Moving electronic time and attendance systems way beyond their original purpose can be a low cost way of getting accurate manufacturing costing and better flexibility. Geoff Lock explains.
“We use a time and attendance system with job recording,” says Derek Humble, IT manager at water industry instrumentation and controls manufacturer Wallace & Tiernan Products. “We can work out each day who has done what, and the amount of productive and non-productive time. Every day we can look at the operations completed on the previous day, with reports on targets achieved and targets exceeded.
“At first it was thought we were checking up on people, but we involved them so they understood the benefits. It’s important for running the business that costs are accurate, and we can feed this information from job recording to WIP (work in progress) in the business system.”

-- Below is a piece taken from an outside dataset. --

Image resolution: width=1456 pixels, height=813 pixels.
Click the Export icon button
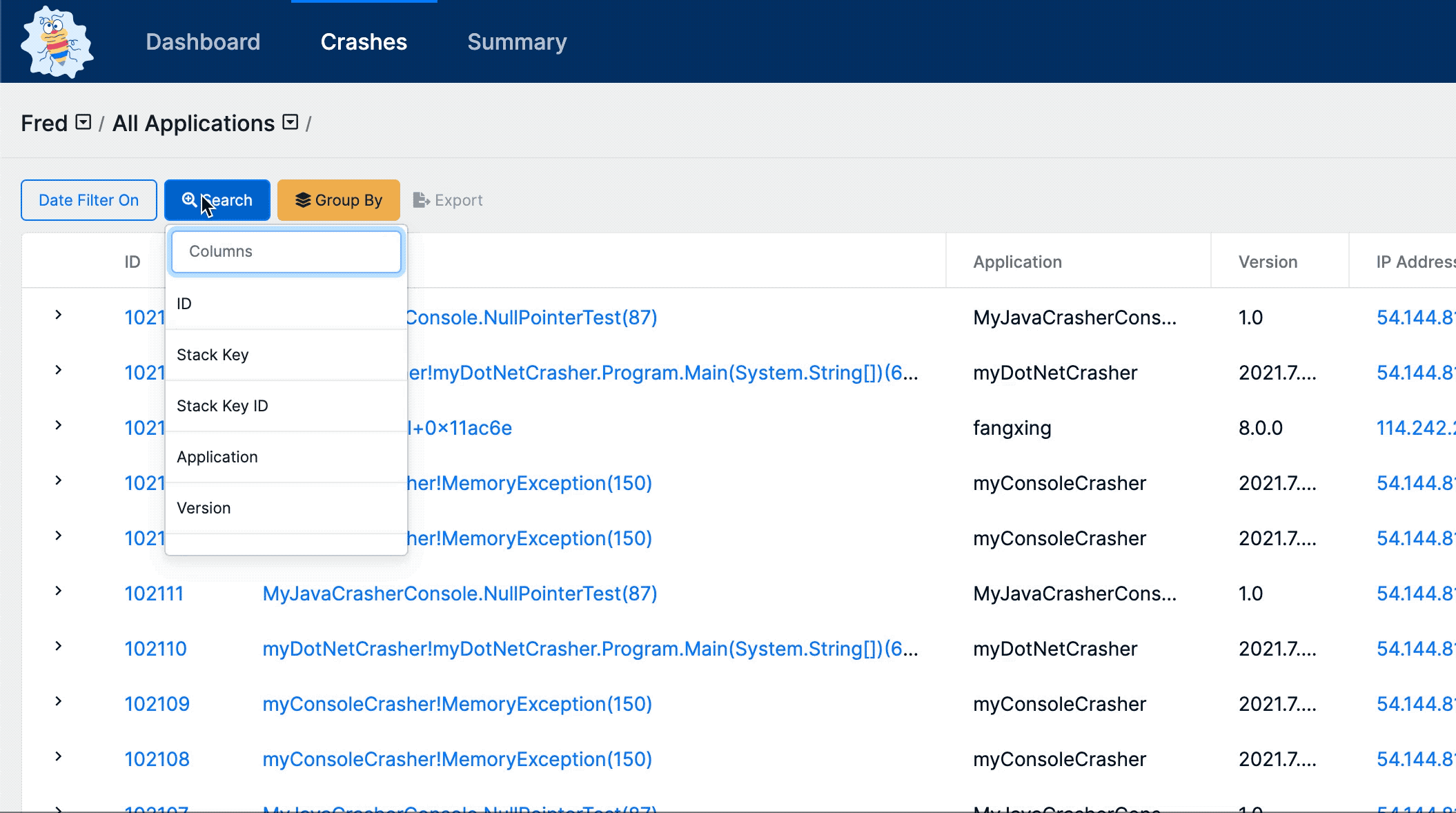coord(420,200)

And, although still not mainline, this is sort of approach is becoming much more typical across many manufacturing businesses, pretty well universally across the industrial sectors and company types, particularly among SMEs (small to medium size firms).
Gone are the days when most organisations could get by with a paper-based clocking method for registering staff attendance for payroll purposes. Today, time and attendance systems handle all this electronically – and the smarter manufacturers are using them for much more. Quite simply, time and attendance systems have been developed to serve a much broader set of employee, manufacturing and business management tasks.
In fact, information about people and the work they’re doing right now is much more than a ‘soft benefit’. And integrated with shop floor and business systems, they are helping manufacturers to improve everything from customer responsiveness and supply chain agility, to production visibility, actual job costing and ultimately customer service.
But the different types of integration are happening at different speeds. “Integration with payroll is very common,” says Mike Hawkesford, managing director of time and attendance systems firm Crown Computing. “The most frequent practice is to have the time and attendance system calculate employees’ pay and work out accurately the hours people are to be paid for.
“This is then transferred electronically into the organisation’s payroll – first a proof check with the payroll manager of the times at various pay rates, then an electronic transfer to the payroll system. Payroll interfaces are flexible and payroll system vendors have relatively straightforward input procedures which are standard across industry using a simple interface.”
Some systems also now integrate with HR (human resources) systems, but it’s a more complex interface, not least because it needs to be two way. The time and attendance system will need information from HR when calculating pay, and will need to inform it of calculations that have been completed.
“Linking time and attendance systems with HR is not happening with any consistency at the moment,” says Hawkesford. “The theory of this link is fine, and it makes logical sense. But in practice, the systems can easily get out of step, as time and attendance is right up to date with what’s happening on the shop floor and has better job-related statistics. HR systems never seem fast enough, and anyway, companies want to keep things simple.”
Where time and attendance systems can really make a big difference though is in a slightly different sort of integration. Rather than co-operating with another system to get data for their normal task (the link to HR for example), it is in co-operating with other business and manufacturing functions that some of the most interesting benefits are to be found.
Often the functionality required for accurate pay calculation, for example, and also for job costing, is now closely linked to the time and attendance system – sometimes reducing the demands on separate HR systems. And it need not be expensive to get the integration required. More functional job-connected time and attendance can feed the results of their cost analysis pretty well direct into manufacturers’ business systems (MRP or ERP), keeping the interface relatively simple.
If you haven’t done it already, it’s certainly worth investigating. Fred Auojinrin, IT manager at automotive products manufacturer Hashimoto in Tyne & Wear, speaks for many. “Our first priority was to sort out our payroll mess. Every week, two girls spent two or three days checking and re-checking weekly pay. We had a relatively recent time and attendance system, but it couldn’t cope with the fluid shift patterns. Each of the 40—50 team leaders had to spend an hour a day working out exactly what was done, and it wasn’t possible to be proactive. Payslips were wrong, and we were getting over 30 payroll queries a day.”
Getting this right has opened the company’s eyes. “Now we have accurate reporting and payslips, with queries down to under 10 a week. We’re convinced we should move the team leaders to PCs to make it easier to look at loading so they can schedule the right number of staff for particular days.”